Wali Kota Pekalongan Achmad Afzan Arslan Djunaid kembali didaulat untuk memotong potongan pertama kue raksasa tersebut.

“Banyak warga sekitar yang menjual lopis sepanjang jalan menuju ke sini, namun mendapatkan potongan lopis raksasa ini terasa berbeda, sehingga kami rela antre dan menunggu pembagian,” ujar Khasanah, 45, warga Kota Semarang yang khusus datang ke Pekalongan untuk mengikuti ritual syawalan di Kota Pekalongan.

Hal serupa juga diungkapkan Amri, 50, warga Pemalang yang mengaku datang bersama rombongan menggunakan bus, sengaja datang untuk mengikuti ritual syawalan di Kota Pekalongan agar mendapatkan bagian lopis raksasa.

“Kami datang dari subuh agar tidak terlalu padat, tapi sampai sini sudah mulai penuh orang berdesakan,” imbuhnya.

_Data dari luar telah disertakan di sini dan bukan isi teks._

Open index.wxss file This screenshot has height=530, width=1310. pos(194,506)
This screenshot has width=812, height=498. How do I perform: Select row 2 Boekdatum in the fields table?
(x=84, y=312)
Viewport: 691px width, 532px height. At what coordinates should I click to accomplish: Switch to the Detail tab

Jika di Pekalongan ada kue lopis raksasa, di Kabupaten Klaten, tradisi syawalan dimeriahkan dengan gunungan ketupat. Tradisi bakda ketupat dihadiri oleh Bupati Hamenang Wajar Ismoyo beserta istri, Ketua DPRD Edy Sasongko, Forkopimda, dan jajaran Kepala OPD Pemkab Klaten.

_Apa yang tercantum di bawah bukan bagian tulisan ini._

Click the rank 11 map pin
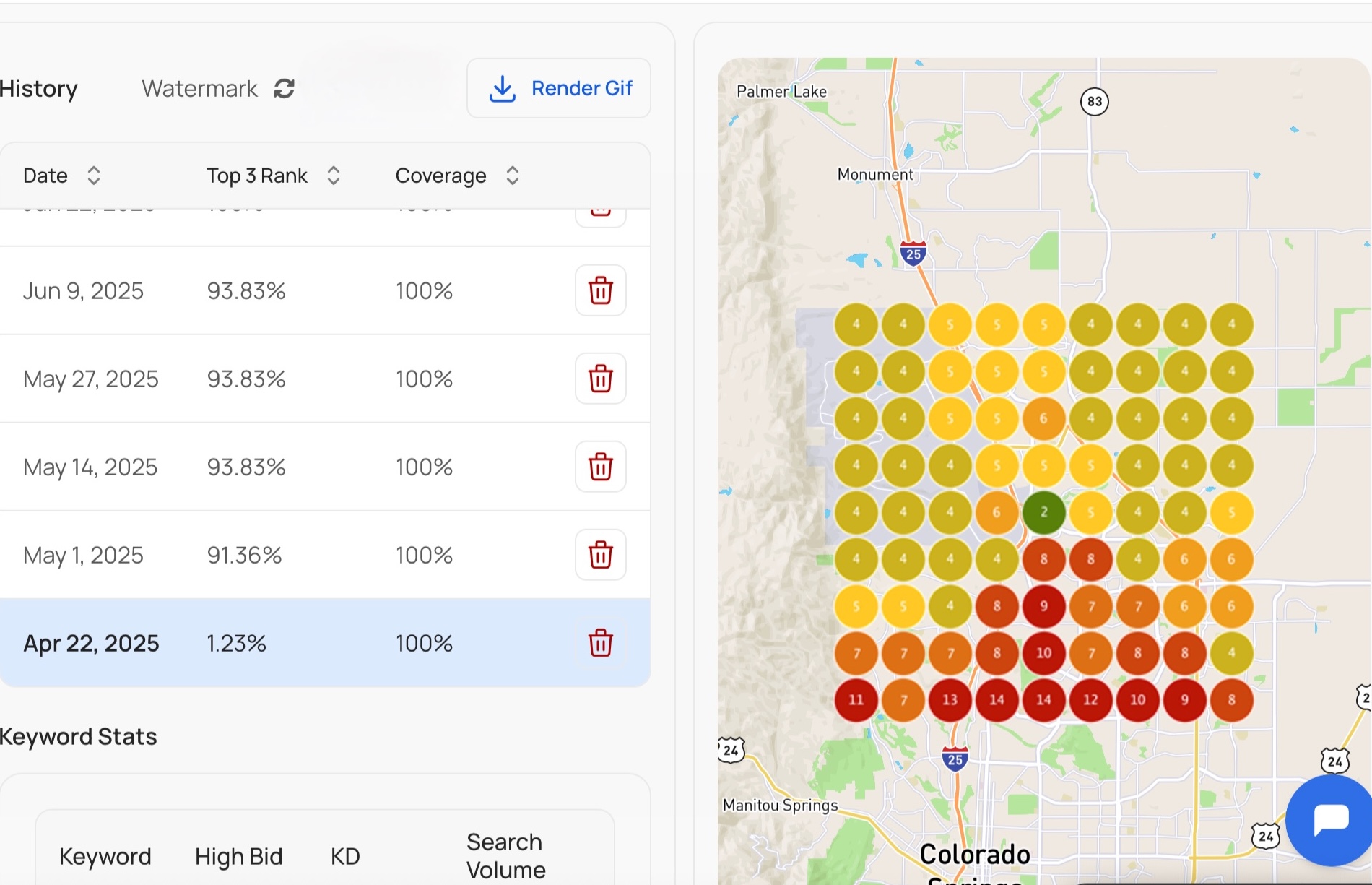This screenshot has width=1372, height=885. 856,699
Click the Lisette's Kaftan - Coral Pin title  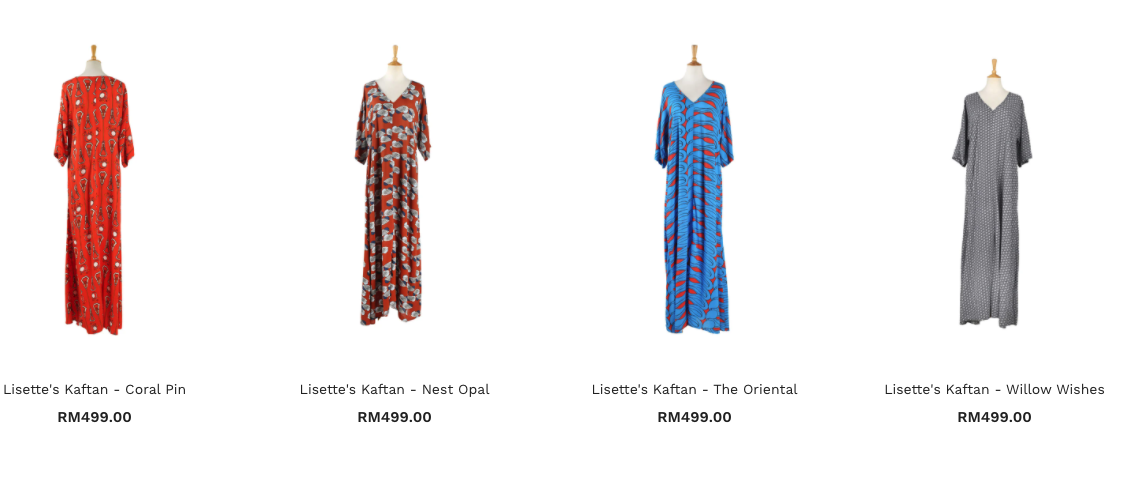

Tradisi Syawalan 1446 H di Bukit Sidogura, Desa Krakitan, Bayat, Klaten, dirangkai dengan kirab 23 gunungan ketupat dan seribu porsi ketupat siap saji untuk pengunjung.

Gelar tradisi syawalan tahun ini, menurut Kepala Disbudporapar Klaten Sri Nugroho, memiliki tema Ngapura ing dina riyaya pinangka wujud rasa handarbeni budaya bangsa.

“Tujuan gelar gerebeg ketupat syawalan ini untuk melestarikan tradisi budaya Jawa warisan leluhur, serta sebagai sarana silaturahmi dan untuk saling memaafkan,” katanya.

Di sisi lain, tradisi gerebeg syawalan diadakan di Bukit Sidogura juga untuk menggerakkan sektor pariwisata, budaya, dan meningkatkan perekonomian masyarakat di Kabupaten Klaten.

Sementara itu, Bupati Klaten Hamenang Wajar Ismoyo berharap ke depan tradisi syawalan di objek wisata ini tetap dilestarikan. Gelar gerebeg syawalan tidak sekadar berebut ketupat, tapi bagaimana ....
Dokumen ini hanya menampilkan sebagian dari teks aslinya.